## Records for this exercise
......
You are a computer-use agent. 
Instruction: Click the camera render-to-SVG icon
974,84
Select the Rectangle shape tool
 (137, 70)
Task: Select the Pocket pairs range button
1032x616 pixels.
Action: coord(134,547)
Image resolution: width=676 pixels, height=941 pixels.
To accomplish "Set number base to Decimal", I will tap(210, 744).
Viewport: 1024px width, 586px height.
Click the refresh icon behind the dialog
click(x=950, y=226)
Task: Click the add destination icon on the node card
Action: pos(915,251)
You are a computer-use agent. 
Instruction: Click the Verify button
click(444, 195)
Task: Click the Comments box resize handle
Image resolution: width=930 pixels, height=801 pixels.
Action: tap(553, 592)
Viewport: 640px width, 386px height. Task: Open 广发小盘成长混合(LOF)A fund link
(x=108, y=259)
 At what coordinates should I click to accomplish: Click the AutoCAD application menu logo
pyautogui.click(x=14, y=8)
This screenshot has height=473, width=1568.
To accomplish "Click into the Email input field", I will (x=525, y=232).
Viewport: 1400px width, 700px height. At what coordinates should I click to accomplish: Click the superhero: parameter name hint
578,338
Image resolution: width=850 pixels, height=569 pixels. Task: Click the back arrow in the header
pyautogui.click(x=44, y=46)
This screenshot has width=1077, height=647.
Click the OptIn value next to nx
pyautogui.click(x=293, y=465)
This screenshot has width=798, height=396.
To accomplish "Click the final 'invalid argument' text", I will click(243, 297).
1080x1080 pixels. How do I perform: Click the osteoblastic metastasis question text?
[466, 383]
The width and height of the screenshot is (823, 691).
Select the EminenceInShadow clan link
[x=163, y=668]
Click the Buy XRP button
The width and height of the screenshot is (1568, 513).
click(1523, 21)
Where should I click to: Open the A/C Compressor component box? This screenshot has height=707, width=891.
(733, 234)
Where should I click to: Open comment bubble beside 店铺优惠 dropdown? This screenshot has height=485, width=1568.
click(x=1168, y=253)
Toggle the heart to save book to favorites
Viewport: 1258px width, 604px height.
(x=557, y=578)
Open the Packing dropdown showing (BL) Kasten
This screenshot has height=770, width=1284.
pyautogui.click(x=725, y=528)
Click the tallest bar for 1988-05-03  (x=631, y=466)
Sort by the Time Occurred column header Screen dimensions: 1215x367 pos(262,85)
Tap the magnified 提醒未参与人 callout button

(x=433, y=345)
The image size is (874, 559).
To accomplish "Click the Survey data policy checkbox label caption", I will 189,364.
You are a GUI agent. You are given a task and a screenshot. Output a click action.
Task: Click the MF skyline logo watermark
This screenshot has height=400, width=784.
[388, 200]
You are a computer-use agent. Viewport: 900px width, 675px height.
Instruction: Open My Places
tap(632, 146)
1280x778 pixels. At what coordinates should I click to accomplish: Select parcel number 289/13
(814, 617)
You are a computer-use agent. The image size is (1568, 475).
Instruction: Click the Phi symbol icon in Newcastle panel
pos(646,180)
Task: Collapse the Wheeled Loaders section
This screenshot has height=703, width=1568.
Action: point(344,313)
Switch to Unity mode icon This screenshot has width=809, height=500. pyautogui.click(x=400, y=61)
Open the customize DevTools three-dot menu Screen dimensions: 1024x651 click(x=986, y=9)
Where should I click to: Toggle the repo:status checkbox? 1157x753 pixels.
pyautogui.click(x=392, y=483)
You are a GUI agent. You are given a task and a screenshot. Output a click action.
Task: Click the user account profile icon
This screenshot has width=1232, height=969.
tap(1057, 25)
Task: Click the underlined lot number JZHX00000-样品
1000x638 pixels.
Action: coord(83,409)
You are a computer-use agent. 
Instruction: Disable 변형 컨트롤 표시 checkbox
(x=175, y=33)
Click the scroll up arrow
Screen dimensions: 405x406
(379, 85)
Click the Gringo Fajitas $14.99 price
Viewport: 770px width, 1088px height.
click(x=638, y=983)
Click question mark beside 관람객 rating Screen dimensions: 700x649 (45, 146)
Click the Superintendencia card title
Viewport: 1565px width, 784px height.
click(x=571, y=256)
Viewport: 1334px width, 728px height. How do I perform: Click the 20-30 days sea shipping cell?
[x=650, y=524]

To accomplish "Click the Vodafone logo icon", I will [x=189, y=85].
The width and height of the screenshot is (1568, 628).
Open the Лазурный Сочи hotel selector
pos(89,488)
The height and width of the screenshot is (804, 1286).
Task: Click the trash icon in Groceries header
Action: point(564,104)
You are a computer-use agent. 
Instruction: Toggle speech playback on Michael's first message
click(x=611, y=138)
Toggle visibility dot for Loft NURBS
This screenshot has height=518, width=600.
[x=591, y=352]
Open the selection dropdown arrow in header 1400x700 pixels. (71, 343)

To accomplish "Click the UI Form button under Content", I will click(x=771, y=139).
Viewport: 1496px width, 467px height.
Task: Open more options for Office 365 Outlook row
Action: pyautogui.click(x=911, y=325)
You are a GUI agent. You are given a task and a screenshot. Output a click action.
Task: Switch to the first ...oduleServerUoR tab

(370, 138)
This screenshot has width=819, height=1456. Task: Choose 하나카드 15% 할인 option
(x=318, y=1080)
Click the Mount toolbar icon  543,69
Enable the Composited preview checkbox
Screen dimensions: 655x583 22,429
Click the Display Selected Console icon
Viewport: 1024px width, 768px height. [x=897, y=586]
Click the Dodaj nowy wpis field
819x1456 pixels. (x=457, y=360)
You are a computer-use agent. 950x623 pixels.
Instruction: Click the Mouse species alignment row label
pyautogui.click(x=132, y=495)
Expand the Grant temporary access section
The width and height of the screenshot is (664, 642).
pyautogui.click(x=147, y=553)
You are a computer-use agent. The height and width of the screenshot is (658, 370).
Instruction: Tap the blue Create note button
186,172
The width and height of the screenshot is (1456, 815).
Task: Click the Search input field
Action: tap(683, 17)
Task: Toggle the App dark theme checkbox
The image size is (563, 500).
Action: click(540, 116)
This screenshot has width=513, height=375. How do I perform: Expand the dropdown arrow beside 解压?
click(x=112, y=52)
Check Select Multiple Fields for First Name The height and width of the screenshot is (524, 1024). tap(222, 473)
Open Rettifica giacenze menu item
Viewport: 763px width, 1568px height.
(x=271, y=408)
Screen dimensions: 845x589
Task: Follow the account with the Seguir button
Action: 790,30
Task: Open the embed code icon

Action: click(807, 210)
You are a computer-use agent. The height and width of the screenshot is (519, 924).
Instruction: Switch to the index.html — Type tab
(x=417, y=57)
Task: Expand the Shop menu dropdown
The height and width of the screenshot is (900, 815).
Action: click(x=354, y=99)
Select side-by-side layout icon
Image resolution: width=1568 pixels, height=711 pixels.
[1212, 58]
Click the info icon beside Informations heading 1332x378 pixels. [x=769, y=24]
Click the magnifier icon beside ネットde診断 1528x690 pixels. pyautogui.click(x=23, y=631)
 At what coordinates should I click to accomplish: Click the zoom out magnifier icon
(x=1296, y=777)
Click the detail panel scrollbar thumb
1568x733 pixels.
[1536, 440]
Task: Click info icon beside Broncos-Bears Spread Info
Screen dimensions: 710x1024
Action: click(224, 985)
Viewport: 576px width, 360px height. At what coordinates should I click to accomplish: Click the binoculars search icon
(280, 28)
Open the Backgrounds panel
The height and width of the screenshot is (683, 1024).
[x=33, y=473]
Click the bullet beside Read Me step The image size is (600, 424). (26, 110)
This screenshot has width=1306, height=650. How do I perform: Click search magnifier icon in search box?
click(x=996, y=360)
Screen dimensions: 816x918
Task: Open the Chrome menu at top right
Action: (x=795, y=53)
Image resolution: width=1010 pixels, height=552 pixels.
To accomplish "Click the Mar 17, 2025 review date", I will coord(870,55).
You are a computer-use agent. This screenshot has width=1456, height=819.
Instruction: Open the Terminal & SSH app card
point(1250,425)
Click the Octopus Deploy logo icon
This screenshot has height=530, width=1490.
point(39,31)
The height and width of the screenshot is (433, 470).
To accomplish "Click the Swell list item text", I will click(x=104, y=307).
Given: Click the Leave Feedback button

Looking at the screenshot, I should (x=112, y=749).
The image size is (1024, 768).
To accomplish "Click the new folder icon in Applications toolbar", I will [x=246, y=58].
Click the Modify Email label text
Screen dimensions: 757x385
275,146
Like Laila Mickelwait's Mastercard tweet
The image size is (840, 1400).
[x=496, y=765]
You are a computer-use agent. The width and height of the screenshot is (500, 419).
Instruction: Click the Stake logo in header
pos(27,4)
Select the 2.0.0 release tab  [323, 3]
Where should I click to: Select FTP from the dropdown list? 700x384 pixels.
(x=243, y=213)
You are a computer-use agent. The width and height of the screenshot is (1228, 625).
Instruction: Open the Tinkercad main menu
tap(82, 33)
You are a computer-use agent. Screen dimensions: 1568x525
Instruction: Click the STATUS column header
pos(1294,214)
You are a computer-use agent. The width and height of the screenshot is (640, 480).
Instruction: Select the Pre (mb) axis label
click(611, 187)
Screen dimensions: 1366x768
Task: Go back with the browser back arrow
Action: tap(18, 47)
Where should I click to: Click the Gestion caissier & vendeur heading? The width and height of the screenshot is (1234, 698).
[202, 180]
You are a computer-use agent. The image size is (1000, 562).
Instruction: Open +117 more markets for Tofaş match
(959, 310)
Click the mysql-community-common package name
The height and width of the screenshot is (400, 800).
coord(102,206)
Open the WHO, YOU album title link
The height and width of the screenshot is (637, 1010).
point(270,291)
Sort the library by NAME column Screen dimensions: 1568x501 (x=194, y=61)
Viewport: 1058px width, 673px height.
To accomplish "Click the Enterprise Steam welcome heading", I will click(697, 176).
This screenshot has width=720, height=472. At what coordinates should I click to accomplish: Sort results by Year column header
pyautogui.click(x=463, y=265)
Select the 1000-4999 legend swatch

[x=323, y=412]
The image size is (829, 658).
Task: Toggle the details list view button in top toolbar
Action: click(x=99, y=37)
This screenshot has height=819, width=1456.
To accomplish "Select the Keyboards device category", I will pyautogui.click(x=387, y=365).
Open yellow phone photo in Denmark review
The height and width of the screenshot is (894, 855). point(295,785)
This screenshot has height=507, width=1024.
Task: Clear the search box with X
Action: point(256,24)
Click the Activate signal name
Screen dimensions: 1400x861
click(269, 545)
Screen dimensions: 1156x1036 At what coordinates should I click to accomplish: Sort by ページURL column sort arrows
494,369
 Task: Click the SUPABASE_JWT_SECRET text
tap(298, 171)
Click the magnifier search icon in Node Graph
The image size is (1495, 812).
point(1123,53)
......
## What you should do
Transcribe verbatim. Cover the lines from the first line of the entries above to the line containing "Viewport: 1024px width, 586px height.", inclusive.

## Worked solution
You are a computer-use agent. 
Instruction: Click the camera render-to-SVG icon
974,84
Select the Rectangle shape tool
 (137, 70)
Task: Select the Pocket pairs range button
1032x616 pixels.
Action: coord(134,547)
Image resolution: width=676 pixels, height=941 pixels.
To accomplish "Set number base to Decimal", I will tap(210, 744).
Viewport: 1024px width, 586px height.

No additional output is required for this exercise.